Fragmento del texto:
▶
Es mejor no aventurarse a intentar hacer un ensayo sobre el imponente legado literario de Mario Vargas Llosa. Hay que dejárselo a los expertos en letras. Es mejor conformarse con atesorar en la memoria todas aquellas obras que en distintos momentos de la vida nos acompañaron e iluminaron.
Más que merecido se tiene todos los honores, semblanzas y homenajes que por estos días y en los sucesivos se seguirán publicando en el mundo entero sobre su inigualable pluma y trascendencia.
Así son los grandes, generosos en formas para aproximarse a sus vidas a examinarlas, casi siempre con el mismo resultado: asombro y ejemplo.
En la dimensión política de Vargas Llosa pasa exactamente lo mismo. Los que creemos en la democracia representativa, la libertad y el respeto irrestricto a los derechos humanos, no podemos más que ver en él a un verdadero ejemplo.
En un continente con una historia, por desgracia, plagada de tiranos, abusadores, chantas, populistas y embaucadores, haber tenido la posibilidad de coincidir con Vargas Llosa suena casi a premio inmerecido.
◀
Listado:
▶
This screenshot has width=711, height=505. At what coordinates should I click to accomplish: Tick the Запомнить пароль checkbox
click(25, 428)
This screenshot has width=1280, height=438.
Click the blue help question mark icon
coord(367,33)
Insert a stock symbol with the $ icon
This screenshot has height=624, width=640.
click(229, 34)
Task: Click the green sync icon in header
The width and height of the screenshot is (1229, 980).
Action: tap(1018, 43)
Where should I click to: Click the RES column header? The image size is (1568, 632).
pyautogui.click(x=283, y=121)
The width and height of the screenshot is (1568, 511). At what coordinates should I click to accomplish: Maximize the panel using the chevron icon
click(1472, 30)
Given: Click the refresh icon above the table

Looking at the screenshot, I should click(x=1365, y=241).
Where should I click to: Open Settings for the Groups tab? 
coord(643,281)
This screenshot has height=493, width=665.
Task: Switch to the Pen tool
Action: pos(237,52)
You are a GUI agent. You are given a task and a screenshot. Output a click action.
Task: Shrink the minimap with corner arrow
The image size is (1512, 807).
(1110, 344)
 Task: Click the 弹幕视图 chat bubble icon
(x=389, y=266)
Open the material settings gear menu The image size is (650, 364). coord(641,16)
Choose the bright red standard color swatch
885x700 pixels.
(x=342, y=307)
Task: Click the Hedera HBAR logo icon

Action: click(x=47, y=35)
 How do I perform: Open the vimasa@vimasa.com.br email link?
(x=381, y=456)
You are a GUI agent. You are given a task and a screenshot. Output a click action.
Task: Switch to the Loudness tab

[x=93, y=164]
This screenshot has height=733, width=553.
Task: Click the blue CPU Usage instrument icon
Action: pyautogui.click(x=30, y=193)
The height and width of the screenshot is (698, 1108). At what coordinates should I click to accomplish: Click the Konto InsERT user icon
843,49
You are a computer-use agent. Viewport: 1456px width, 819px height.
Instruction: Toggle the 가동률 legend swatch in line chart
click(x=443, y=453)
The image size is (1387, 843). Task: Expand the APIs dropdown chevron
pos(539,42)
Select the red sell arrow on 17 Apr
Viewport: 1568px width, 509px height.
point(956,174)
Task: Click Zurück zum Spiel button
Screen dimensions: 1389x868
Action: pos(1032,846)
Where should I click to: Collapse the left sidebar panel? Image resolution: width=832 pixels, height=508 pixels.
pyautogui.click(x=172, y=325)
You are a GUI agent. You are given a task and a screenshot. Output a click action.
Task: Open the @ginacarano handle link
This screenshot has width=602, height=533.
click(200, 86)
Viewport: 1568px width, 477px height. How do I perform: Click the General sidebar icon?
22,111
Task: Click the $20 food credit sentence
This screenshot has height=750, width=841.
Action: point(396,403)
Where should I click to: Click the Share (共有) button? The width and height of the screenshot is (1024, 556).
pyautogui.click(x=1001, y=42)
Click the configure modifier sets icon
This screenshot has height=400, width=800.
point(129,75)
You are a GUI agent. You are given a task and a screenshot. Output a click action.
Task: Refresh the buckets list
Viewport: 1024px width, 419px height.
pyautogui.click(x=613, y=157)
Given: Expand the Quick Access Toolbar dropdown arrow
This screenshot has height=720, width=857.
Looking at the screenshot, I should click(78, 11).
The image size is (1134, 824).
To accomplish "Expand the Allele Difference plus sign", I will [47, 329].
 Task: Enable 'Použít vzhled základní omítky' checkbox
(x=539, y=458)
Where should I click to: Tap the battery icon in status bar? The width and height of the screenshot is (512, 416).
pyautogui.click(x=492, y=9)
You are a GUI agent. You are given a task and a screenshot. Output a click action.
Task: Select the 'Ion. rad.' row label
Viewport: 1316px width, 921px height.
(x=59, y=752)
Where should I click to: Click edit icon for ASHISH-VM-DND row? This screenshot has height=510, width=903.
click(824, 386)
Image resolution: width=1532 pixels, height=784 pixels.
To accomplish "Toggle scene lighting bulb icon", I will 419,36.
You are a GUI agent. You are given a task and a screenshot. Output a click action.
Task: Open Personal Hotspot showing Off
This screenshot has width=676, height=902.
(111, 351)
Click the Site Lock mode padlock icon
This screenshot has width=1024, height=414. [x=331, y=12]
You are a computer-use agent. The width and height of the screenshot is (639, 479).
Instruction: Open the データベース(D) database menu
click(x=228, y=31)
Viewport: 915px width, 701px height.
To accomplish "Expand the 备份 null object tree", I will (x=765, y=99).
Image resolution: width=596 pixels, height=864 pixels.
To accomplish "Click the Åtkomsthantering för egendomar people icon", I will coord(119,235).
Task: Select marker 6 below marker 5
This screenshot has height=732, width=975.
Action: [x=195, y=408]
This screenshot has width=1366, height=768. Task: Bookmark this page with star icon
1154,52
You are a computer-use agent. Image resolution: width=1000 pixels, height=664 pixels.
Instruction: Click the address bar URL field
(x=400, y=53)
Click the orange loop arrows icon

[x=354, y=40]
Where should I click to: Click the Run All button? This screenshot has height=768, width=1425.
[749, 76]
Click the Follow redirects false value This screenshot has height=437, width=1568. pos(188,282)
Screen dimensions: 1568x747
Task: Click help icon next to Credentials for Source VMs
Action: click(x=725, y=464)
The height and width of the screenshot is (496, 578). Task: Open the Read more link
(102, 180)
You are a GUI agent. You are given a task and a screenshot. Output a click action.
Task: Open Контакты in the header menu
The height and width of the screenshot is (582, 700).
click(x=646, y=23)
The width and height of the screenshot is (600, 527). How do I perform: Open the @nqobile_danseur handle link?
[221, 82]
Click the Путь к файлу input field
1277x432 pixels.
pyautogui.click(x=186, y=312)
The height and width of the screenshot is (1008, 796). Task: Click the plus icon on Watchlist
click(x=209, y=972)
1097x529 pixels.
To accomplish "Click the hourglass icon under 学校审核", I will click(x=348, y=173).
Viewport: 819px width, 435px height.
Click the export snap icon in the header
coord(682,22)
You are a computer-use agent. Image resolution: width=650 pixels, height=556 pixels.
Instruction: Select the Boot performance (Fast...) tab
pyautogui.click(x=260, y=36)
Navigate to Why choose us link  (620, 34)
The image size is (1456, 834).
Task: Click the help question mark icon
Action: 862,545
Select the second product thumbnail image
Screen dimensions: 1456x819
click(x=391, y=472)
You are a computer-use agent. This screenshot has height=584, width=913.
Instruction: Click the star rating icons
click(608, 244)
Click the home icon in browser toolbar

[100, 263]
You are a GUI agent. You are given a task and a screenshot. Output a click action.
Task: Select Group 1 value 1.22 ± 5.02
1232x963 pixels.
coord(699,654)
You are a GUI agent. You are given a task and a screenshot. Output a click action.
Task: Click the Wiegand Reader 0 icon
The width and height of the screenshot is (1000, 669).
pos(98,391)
◀
Trabajo por hacer:
Retoma el texto sobre el legado de Mario Vargas Llosa justo después de su última oración y sigue escribiéndolo.

La respuesta:
Ejemplos hay montones, pero basta con sólo mirar lo que hemos tenido que enfrentar en los últimos años, meses o días para seguir insistiendo en que nunca va a ser mejor buscar atajos o, lo que es peor, derechamente pretender saltarse las instituciones enarbolando una supuesta redención popular que nadie ha pedido.
La tentación siempre está ahí. Tenemos el recuerdo muy, pero muy fresco. La hoy coalición gobernante no dudó en buscar no una vez, sino que dos, destituir al Presidente Piñera. Daba lo mismo que hubiese sido elegido en comicios abiertos, transparentes y participativos en dos oportunidades. Ahí la voluntad del pueblo ya no importaba, así que no se dudó desde el primer día del denominado estallido social, cuando aún no corría nada agua bajo el puente, en exigir que dejara el cargo. No conformes con aquello, claro está, se azuzó de forma cobarde (por acto u omisión) a aquellos que creyeron que podía ser una buena idea sacarlo de La Moneda gracias a la presión de la violencia y la delincuencia.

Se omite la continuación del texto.